[Dataset entries]
● ● ● ● ● ● ●

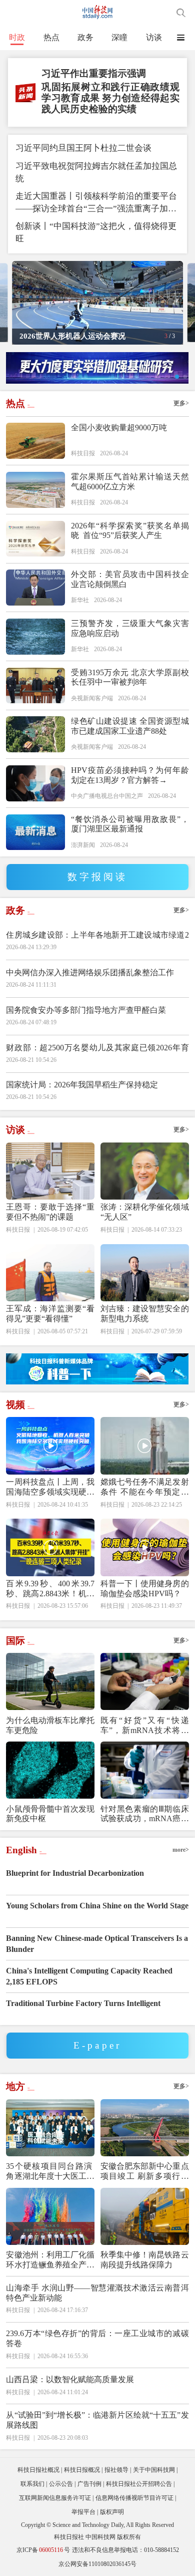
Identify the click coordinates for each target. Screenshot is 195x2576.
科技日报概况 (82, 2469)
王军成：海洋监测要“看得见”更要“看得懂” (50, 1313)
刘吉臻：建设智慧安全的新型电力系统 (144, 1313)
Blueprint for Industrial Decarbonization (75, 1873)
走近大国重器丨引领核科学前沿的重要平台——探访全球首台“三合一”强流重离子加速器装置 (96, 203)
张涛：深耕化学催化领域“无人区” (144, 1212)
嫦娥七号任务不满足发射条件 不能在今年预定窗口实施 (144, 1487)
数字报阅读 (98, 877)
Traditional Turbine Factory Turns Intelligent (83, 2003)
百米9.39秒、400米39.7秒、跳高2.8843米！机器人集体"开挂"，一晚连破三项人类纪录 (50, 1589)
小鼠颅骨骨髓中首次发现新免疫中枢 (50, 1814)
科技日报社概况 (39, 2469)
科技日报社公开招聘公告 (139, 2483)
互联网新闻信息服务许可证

● ● ● ● ● ● ●

Copy nothing except the lines from the one holding "Blueprint for Industrial" through the last line of the data above, and return them exactly.

* [Completed task]:
Blueprint for Industrial Decarbonization (75, 1873)
走近大国重器丨引领核科学前沿的重要平台——探访全球首台“三合一”强流重离子加速器装置 (96, 203)
张涛：深耕化学催化领域“无人区” (144, 1212)
嫦娥七号任务不满足发射条件 不能在今年预定窗口实施 (144, 1487)
数字报阅读 (98, 877)
Traditional Turbine Factory Turns Intelligent (83, 2003)
百米9.39秒、400米39.7秒、跳高2.8843米！机器人集体"开挂"，一晚连破三项人类纪录 (50, 1589)
小鼠颅骨骨髓中首次发现新免疫中枢 (50, 1814)
科技日报社概况 (39, 2469)
科技日报社公开招聘公告 (139, 2483)
互联网新闻信息服务许可证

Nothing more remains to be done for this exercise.